Slough’s Shopping Centre’s To Be Replaced By nearly 1500 New Homes
An outline master plan for the eventual demolition of Slough’s Queensmere & Observatory Shopping Centres has been submitted by British Land as Development and Asset Manager.
The Queensmere & Observatory Shopping Centre site is owned by a wholly-owned subsidiary of the Abu Dhabi Investment Authority (ADIA).
Plans prepared by project architects Squire & Partners if approved will demolish the Queensmere shopping centre, built in the 1970s and will be incrementally redeveloped with a residential lead scheme over 15 years.
Despite Slough’s excellent proximity to Central London, Heathrow Aiport and the largest industrial estate in single private ownership in Europe, The town’s high street has struggled, with numerous anchor tenants leaving amongst others 34 vacant lots within the town centre. Partly due to the strong presence of out of town retail further west along the Bath Road and further accelerated the pre-existing shift to online as a result of the pandemic.
This will see the creation of all new active travel routes from the south of the town centre through to the A4 in the north and through to Slough train station, which will be in reach of the West End, the Square Mile, Reading and Oxford within 45 minutes.
Slough is also placed within 10 miles of Heathrow Airport but lacks fixed high capacity infrastructure.
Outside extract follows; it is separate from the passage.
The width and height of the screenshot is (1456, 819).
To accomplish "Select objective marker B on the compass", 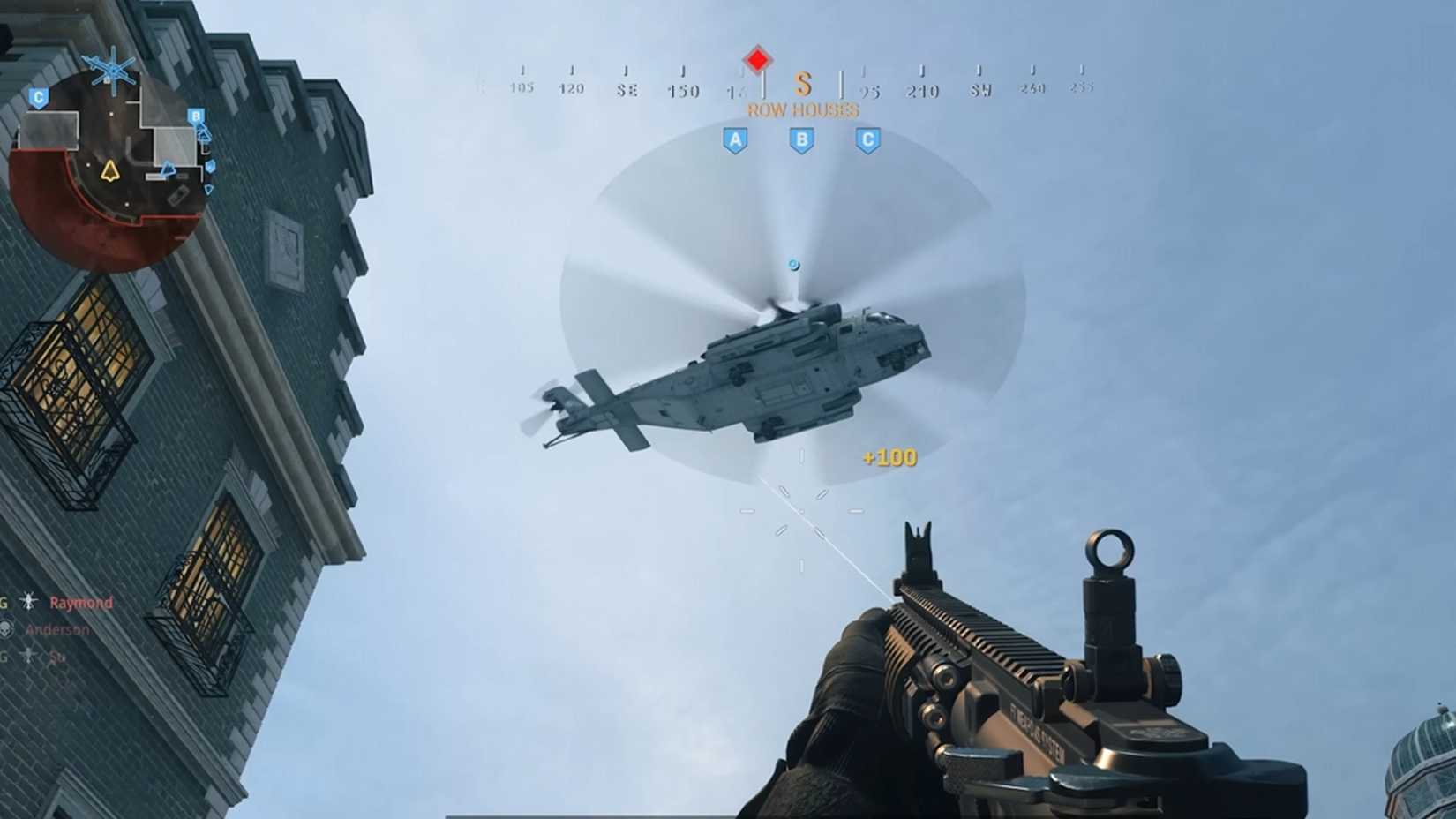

Whilst plans for the Western Rail Link have been developed significantly in the last five years, the pandemic has resulted in the Department for Transport requesting Network Rail to postpone the submission of the Development Consent Order (DCO) from late 2021 to late 2022.
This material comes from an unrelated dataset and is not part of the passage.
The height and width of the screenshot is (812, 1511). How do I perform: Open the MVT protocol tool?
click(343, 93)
If built journey times to Heathrow from Slough would be slashed from 35 minutes of the existing bus service to well under 10 minutes by the late 2020s, in addition to enabling a modal shift away from private and hire cars resulting in lower CO2 emissions equivalent to approximately 30 million road miles per year.
The need to redevelop the Queensmere Shopping Centre is spurred by two issues. Firstly its proximity and scale within the town centre mean that it is an ideal place to build the much-needed housing.
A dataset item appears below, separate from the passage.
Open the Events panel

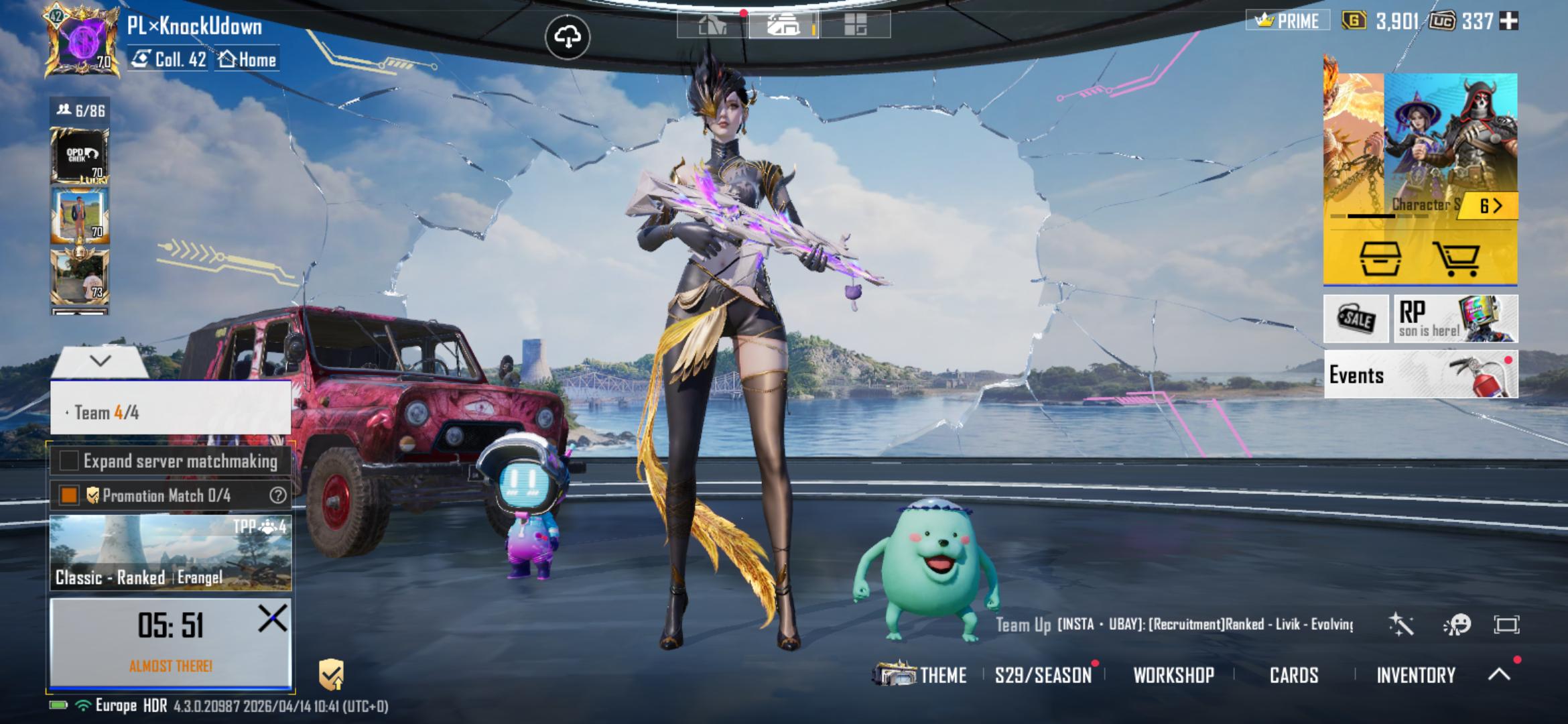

Contained with Slough Borough Council’s (SBC) Local Housing Needs Assessment (LHNA), referenced the minimum need for housing implied for Slough by the standard method, albeit the passage of time and its dynamic nature mean that this has slightly fallen to stand at 864 dwellings per annum at the time of writing. This notably increases almost tenfold to over 8,000 homes per annum when looking at wider functional geography that draws in most neighbouring authorities.
Whilst Slough has long drawn aspirational first-time homeowners by its lower home prices, 9x average incomes compared to 13x in the neighbouring London Borough of Hillingdon. It should be noted that an eagerly overdue arrival of direct one train services to key leisure and business districts of London, will eventually see prices similar to many other London boroughs but without some of the privileges afforded to Londoners.